O ‘novo’ primeiro ano traz para o caminho de Antoine o desleixado Benjamin (William Lebghil), com quem faz amizade de forma quase instantânea. Benjamin, no entanto, logo de cara se mostra menos esforçado, enfático e decidido em suas escolhas. Com o passar das aulas, a pressão e o esforço se fazem presentes e a cada novo teste preliminar, Benjamin cresce naturalmente e vai ganhando confiança, enquanto Antoine afunda cada vez mais em suas obsessões e se afasta novamente de seu maior desejo.
Primeiro Ano é uma obra simpática, dona de um roteiro simples, mas muito bem trabalhado. De fácil acesso e identificação, o cineasta cria um filme real, que tem muito a dizer sobre as exigências e imposições que nos são apresentadas, e como lidamos com elas. A amizade entre os rapazes soa verdadeira devido a química dos atores, ambos donos de performances acima da média. Seu envolvimento e eventual partida são críveis, e a construção de tal arco chega a emocionar em sua conclusão. Não por qualquer sentimentalismo barato ou piegas, mas sim na forma como o roteiro trabalho um altruísmo honesto, muito em falta no mundo de hoje, que chega a nos causar espanto – imaginando ser um ato surreal. Não é.

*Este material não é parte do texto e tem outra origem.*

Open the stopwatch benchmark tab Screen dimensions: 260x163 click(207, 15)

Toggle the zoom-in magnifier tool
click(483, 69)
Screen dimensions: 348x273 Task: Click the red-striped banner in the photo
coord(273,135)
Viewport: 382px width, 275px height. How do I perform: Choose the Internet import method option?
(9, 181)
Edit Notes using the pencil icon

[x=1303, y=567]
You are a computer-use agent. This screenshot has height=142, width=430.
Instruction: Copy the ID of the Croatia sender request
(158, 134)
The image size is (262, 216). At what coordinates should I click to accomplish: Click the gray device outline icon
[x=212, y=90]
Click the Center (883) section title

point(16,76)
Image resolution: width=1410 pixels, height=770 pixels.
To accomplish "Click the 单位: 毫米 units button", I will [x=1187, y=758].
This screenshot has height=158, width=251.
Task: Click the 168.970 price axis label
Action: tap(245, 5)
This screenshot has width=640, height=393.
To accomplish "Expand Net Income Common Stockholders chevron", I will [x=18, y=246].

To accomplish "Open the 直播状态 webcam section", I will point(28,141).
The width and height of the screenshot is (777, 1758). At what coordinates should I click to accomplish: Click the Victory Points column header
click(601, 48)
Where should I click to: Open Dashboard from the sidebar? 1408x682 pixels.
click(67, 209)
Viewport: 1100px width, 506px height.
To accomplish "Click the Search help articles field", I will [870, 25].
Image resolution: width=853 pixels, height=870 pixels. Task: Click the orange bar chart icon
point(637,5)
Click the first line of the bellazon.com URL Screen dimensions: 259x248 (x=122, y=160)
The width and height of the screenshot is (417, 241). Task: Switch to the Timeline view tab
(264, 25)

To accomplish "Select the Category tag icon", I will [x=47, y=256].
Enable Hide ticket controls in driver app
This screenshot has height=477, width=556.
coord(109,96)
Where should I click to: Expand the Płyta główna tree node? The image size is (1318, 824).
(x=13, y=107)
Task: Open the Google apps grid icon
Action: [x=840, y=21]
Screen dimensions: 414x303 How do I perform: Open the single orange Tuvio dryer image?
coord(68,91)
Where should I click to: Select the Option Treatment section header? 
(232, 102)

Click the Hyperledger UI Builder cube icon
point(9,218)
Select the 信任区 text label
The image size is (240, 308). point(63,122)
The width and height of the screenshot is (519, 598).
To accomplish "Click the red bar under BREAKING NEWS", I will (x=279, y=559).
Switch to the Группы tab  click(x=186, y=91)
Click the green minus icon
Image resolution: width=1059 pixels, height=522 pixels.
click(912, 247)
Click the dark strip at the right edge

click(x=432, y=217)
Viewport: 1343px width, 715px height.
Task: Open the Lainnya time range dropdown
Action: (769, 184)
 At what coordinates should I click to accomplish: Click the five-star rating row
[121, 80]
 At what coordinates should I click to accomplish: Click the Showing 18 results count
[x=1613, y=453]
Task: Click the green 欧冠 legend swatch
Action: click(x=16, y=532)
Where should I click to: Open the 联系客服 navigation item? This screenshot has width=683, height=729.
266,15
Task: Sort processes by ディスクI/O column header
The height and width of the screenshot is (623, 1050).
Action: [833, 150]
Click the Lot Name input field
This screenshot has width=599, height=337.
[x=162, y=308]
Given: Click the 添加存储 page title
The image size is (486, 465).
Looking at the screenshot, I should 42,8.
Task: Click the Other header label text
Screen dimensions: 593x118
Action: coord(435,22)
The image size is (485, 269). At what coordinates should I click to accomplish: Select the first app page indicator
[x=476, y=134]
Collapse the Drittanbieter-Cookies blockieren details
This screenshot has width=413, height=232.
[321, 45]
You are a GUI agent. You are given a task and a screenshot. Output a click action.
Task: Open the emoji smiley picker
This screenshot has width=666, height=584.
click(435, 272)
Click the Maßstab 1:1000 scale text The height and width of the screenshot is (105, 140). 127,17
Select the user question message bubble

Com sua trama, o cineasta Lilti diz claramente que nem todo preparo do mundo irá nos fazer superar a imprevisibilidade, o fator desconhecido – como sorte e azar – que permeiam nossos destinos e vivem nos abatendo a cada renovação cíclica. Este poderia simplesmente não ser o destino de Antoine, mesmo o rapaz investindo todos os seus esforços, ao ponto de literalmente surtar. Já Benjamin, levando a situação com maior graça e naturalidade, se assentou ao fluxo, dominando, ou ao menos aceitando, sua jornada. O que muitos apenas chamariam de talento nato – aquela parcela da população para a qual não é necessário tanto esforço.
Com a plena consciência de que ‘menos é mais’, Primeiro Ano é desenvolvido de forma sincera, assim como seus protagonistas. Desta forma, nos convencendo ao longo de toda a trajetória dos protagonistas, pelos seus percalços agridoces – temperados com sensatez pelo diretor. E quando finalmente chega a conclusão é que nos damos conta de que finais perfeitos geralmente estão de mãos dadas com a simplicidade. E aqui temos um que gera uma reflexão fascinante, levantando diante do espectador um grande espelho.